You can access the local Keycloak instance via the URL: `http://localhost:8081/auth` 



### Developing with a local h2 database



```

-Dkeycloak.bind.address=0.0.0.0

-Djava.net.preferIPv4Stack=true

-Dkeycloak.connectionsJpa.url=jdbc:h2:file:./data/keycloak_17_0_0_0000_master;DB_CLOSE_ON_EXIT=FALSE

-Dkeycloak.connectionsJpa.driver=org.h2.Driver

-Dkeycloak.connectionsJpa.driverDialect=org.hibernate.dialect.H2Dialect

-Dkeycloak.connectionsJpa.user=sa

-Dkeycloak.connectionsJpa.password=

-Dkeycloak.connectionsJpa.showSql=false

-Dkeycloak.connectionsJpa.formatSql=true

-Dprofile=COMMUNITY

-Dproduct.default-profile=COMMUNITY

-Dkeycloak.password.blacklists.path=./data/blacklists/

-Dcom.sun.net.ssl.checkRevocation=false

-Dkeycloak.truststore.disabled=true

-Dkeycloak.profile=COMMUNITY

-Dkeycloak.product.name=keycloak

-Dproduct.name=keycloak

-Dkeycloak.profile=preview

-Dkeycloak.hostname.frontendUrl=http://localhost:8081/auth

-Dkeycloak.profile.feature.account2=enabled

-Dkeycloak.profile.feature.account_api=enabled

-Dkeycloak.profile.feature.scripts=enabled

-Dkeycloak.profile.feature.device_activity=enabled

-Dkeycloak.profile.feature.tokenexchange=enabled

-Dkeycloak.profile.feature.ciba=enabled

-Dkeycloak.profile.feature.client_policies=enabled

-Dkeycloak.profile.feature.map_storage=disabled

-Dkeycloak.ciba-auth-channel.ciba-http-auth-channel.httpAuthenticationChannelUri=http://localhost:7777/ciba/auth

-Dkeycloak.theme.welcomeTheme=keycloak

-Dkeycloak.theme.dir=../simple-theme/

-Dresources=../simple-theme/

```



### Developing with a PostgreSQL database



```

-Dkeycloak.bind.address=127.0.0.1

-Djava.net.preferIPv4Stack=true

-Dkeycloak.connectionsJpa.url=jdbc:postgresql://localhost:5432/keycloak_playground

-Dkeycloak.connectionsJpa.driver=org.postgresql.Driver

-Dkeycloak.connectionsJpa.driverDialect=org.hibernate.dialect.PostgreSQLDialect

-Dkeycloak.connectionsJpa.user=keycloak

-Dkeycloak.connectionsJpa.password=keycloak

-Dkeycloak.connectionsJpa.showSql=true

-Dkeycloak.connectionsJpa.formatSql=true

-Dprofile=COMMUNITY

-Dproduct.default-profile=COMMUNITY

-Dkeycloak.password.blacklists.path=/home/tom/dev/tmp/blacklists/

-Dcom.sun.net.ssl.checkRevocation=false

-Dkeycloak.truststore.disabled=true

-Dkeycloak.profile=COMMUNITY

-Dkeycloak.product.name=keycloak

-Dproduct.name=keycloak

-Dkeycloak.profile=preview

-Dkeycloak.profile.feature.account2=enabled

-Dkeycloak.profile.feature.account_api=enabled

-Dkeycloak.profile.feature.scripts=enabled

-Dkeycloak.profile.feature.device_activity=enabled

-Dkeycloak.profile.feature.tokenexchange=enabled

-Dkeycloak.profile.feature.ciba=enabled

-Dkeycloak.profile.feature.client_policies=enabled

-Dkeycloak.profile.feature.map_storage=disabled

-Dkeycloak.theme.welcomeTheme=keycloak

-Dkeycloak.theme.dir=../simple-theme/

-Dresources=../simple-theme/

```



## Developing a Keycloak extension



To develop your extension, simply create a new maven module, e.g. `simple-auth-extension` in the `keycloak-extension-playground`.

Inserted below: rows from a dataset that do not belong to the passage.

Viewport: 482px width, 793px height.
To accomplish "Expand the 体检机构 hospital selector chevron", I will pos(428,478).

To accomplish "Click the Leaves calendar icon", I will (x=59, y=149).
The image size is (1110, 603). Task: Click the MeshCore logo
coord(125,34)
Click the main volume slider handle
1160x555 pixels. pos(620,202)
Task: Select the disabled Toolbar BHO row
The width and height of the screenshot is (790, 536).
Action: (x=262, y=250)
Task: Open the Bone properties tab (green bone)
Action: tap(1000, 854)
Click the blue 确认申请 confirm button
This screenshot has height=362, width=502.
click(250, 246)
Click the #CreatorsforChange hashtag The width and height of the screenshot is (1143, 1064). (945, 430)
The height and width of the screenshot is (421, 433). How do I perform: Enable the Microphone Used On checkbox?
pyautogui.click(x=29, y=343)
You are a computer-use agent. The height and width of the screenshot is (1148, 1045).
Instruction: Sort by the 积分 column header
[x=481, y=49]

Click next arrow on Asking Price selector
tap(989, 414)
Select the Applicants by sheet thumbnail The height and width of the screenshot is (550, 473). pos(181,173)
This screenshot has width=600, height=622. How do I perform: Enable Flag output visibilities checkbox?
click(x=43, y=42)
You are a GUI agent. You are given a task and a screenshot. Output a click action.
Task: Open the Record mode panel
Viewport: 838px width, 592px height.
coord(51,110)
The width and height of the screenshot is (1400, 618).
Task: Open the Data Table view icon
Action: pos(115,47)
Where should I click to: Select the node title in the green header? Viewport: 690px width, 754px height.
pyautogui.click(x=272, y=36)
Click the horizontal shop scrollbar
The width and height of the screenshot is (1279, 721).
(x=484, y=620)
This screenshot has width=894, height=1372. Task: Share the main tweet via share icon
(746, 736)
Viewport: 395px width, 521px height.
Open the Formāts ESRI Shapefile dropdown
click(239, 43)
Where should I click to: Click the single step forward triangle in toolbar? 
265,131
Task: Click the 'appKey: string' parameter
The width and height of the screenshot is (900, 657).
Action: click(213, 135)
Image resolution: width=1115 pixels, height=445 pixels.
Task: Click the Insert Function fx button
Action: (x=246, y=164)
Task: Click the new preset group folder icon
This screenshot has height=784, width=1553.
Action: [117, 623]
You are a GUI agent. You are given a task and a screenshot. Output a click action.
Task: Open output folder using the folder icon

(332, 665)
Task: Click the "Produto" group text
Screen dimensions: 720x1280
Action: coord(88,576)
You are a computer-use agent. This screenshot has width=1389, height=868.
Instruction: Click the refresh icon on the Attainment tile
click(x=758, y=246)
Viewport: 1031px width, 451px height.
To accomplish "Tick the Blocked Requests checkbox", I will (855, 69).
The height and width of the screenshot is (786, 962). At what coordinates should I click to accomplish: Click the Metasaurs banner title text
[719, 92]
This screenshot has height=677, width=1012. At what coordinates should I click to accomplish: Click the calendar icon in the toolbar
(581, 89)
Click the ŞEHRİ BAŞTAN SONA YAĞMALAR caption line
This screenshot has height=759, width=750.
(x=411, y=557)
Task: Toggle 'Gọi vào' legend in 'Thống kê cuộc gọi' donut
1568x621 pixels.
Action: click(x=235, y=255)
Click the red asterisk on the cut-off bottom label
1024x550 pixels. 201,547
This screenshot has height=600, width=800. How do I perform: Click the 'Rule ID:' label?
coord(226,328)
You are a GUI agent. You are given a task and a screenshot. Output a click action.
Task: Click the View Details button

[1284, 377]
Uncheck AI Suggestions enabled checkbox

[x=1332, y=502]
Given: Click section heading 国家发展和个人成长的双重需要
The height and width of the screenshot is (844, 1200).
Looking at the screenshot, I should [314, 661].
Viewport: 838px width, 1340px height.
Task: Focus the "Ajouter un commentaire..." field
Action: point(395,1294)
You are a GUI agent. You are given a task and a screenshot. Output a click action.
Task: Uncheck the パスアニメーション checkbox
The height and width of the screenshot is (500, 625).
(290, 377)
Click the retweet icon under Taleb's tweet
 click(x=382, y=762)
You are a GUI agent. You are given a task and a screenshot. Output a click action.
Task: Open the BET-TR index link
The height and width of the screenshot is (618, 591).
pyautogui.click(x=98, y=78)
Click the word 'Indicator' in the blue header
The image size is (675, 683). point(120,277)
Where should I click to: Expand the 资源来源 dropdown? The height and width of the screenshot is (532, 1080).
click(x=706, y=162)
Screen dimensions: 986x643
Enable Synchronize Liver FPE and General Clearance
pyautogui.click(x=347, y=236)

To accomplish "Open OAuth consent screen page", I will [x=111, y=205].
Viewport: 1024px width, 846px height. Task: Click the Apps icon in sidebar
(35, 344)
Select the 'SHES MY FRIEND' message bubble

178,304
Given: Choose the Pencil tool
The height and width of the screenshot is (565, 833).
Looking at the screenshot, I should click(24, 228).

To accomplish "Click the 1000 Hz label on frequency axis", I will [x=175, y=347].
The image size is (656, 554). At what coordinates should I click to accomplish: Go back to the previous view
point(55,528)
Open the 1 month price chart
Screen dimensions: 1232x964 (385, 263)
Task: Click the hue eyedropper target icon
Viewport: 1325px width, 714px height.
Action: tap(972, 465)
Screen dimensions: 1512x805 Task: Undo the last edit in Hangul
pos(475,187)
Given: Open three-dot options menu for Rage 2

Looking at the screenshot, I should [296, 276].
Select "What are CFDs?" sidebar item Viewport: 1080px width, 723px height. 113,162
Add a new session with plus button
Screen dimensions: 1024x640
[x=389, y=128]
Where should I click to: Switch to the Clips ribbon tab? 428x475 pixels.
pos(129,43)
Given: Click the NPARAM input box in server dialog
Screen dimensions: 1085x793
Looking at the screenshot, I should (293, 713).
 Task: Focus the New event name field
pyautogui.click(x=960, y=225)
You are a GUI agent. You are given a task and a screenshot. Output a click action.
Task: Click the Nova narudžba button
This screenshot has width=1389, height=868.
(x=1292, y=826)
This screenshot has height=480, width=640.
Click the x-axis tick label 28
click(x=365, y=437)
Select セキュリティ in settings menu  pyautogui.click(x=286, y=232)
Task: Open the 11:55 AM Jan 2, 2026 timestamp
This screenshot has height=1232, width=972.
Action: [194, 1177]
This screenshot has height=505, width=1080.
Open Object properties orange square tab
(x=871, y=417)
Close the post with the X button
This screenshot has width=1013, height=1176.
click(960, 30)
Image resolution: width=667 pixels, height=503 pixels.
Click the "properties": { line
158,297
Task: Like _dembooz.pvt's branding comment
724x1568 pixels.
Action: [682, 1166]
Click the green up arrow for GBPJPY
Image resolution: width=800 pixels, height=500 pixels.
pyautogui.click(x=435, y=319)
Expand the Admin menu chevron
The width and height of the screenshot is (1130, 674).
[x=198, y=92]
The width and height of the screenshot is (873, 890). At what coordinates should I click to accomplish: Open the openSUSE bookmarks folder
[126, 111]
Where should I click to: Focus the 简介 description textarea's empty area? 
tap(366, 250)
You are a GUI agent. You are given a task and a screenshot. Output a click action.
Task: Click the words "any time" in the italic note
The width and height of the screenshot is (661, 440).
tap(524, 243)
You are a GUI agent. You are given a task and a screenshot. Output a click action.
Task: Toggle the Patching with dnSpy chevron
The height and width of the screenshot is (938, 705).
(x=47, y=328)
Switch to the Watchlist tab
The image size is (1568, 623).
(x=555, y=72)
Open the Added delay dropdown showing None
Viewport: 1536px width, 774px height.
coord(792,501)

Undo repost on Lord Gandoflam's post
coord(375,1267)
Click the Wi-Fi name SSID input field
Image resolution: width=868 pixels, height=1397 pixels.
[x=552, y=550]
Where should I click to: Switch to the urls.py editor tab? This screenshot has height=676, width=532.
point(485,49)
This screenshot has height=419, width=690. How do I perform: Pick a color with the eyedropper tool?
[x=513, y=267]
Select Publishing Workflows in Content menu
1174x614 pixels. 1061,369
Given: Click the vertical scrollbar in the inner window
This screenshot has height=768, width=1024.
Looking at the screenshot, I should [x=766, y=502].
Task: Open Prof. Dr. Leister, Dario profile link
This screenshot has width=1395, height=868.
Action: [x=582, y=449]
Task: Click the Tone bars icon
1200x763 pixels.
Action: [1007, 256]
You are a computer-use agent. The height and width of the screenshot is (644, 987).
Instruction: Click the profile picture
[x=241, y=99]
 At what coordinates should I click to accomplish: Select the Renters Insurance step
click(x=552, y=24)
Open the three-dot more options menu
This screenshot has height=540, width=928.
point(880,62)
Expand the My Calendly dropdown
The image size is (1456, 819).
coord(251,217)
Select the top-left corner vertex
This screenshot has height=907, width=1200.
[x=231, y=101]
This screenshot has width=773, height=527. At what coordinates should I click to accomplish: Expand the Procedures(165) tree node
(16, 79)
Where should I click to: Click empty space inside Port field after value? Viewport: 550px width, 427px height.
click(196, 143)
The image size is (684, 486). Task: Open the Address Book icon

Then add the module as a dependency to the `keycloak-playground-server` project.



The [Server Development part of the Keycloak reference documentation](https://www.keycloak.org/docs/latest/server_development/index.html) contains additional resources and examples for developing custom Keycloak extensions.



## Examples



The [Keycloak](https://github.com/keycloak/keycloak) project on github provides a useful set of [examples for Keycloak extensions](https://github.com/keycloak/keycloak/tree/master/examples).



### Simple Auth Extension

The `simple-auth-extension` project provides an example project that can be used as a starting point.



### Simple Themes

The `simple-themes` example project demonstrates how to use custom themes with keycloak.